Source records

----------

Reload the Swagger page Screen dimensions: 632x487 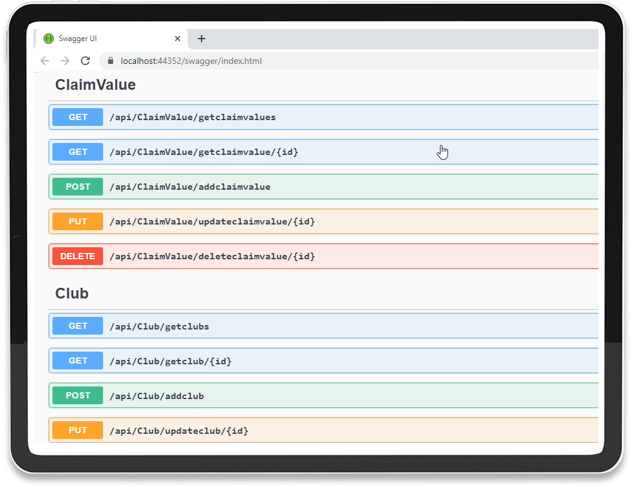[85, 61]
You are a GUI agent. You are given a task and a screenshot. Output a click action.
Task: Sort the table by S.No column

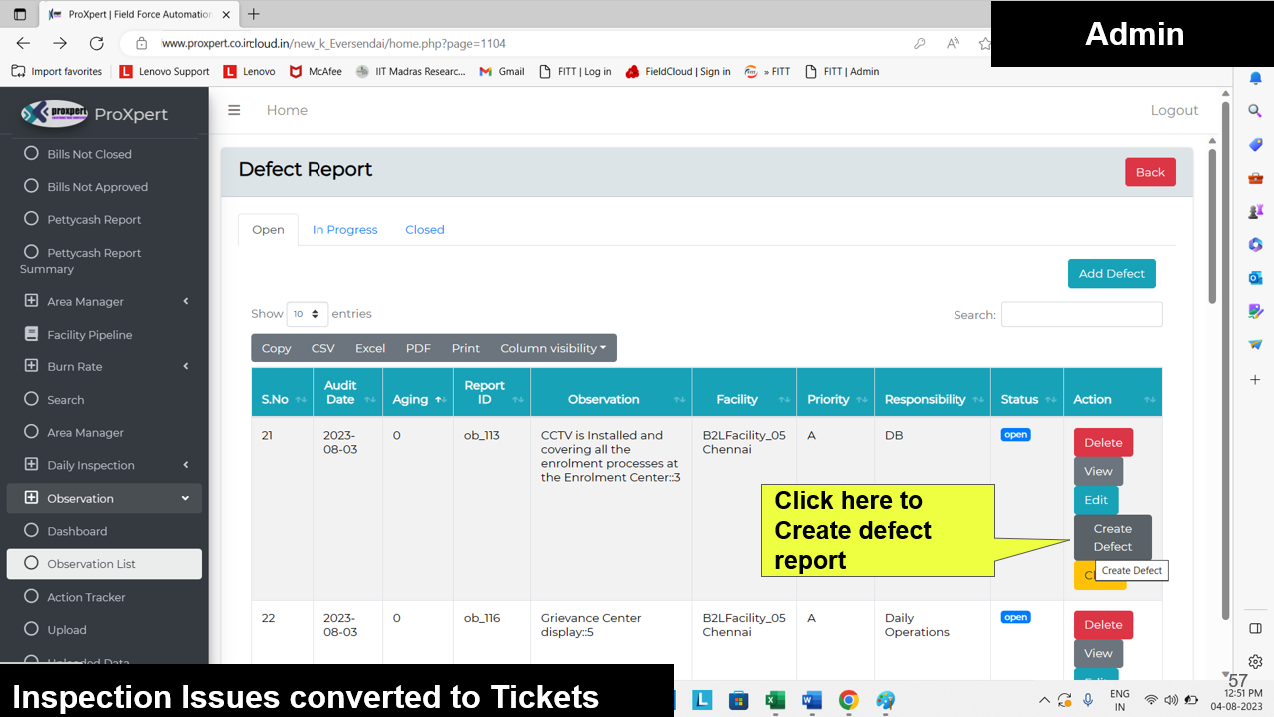pos(281,399)
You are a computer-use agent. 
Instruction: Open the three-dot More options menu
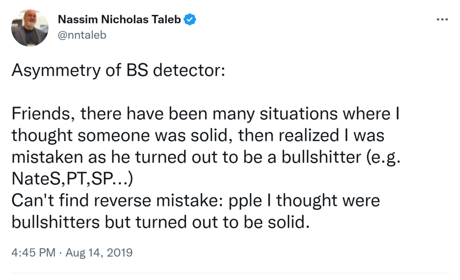coord(442,20)
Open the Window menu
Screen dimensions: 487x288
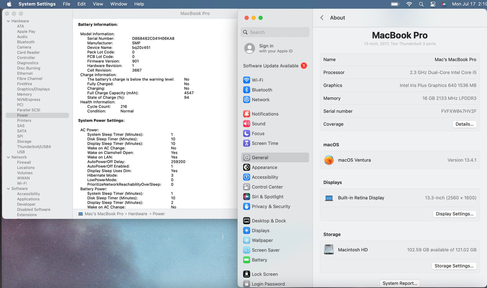[x=119, y=4]
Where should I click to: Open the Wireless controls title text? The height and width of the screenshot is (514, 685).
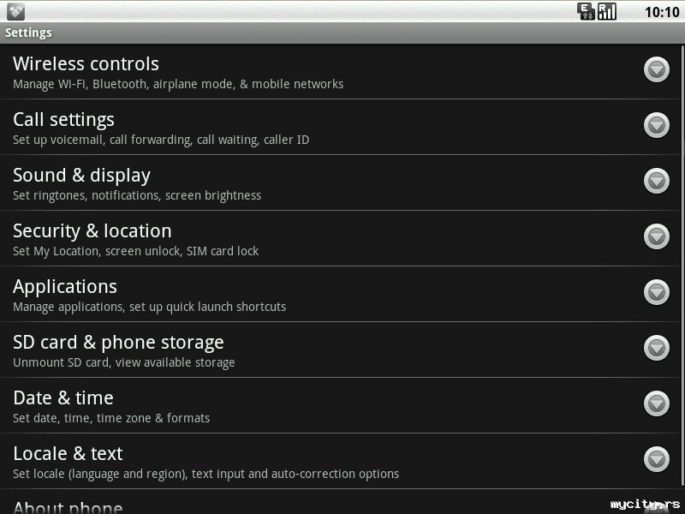coord(86,64)
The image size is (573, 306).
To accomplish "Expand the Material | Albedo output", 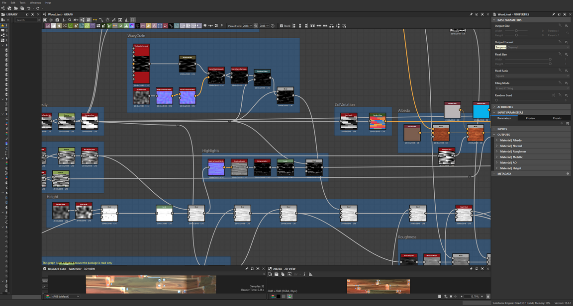I will [x=496, y=140].
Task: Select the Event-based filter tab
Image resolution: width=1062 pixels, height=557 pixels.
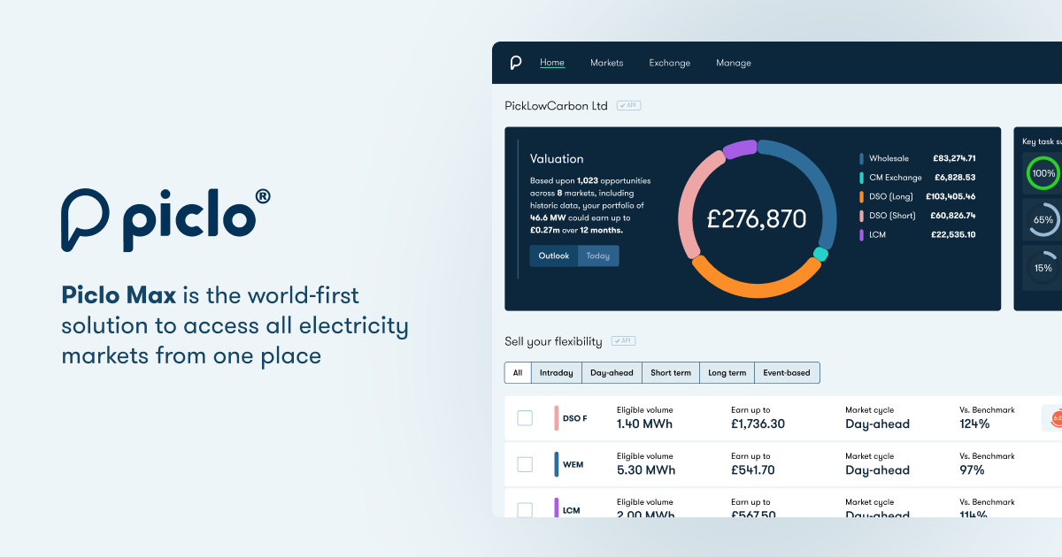Action: point(787,372)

----------

## What the exercise asks
Omit the pictures and write out the lines above from the one with "Image resolution: width=1062" through the last, unchanged.

## Response
Image resolution: width=1062 pixels, height=557 pixels.
Action: point(787,372)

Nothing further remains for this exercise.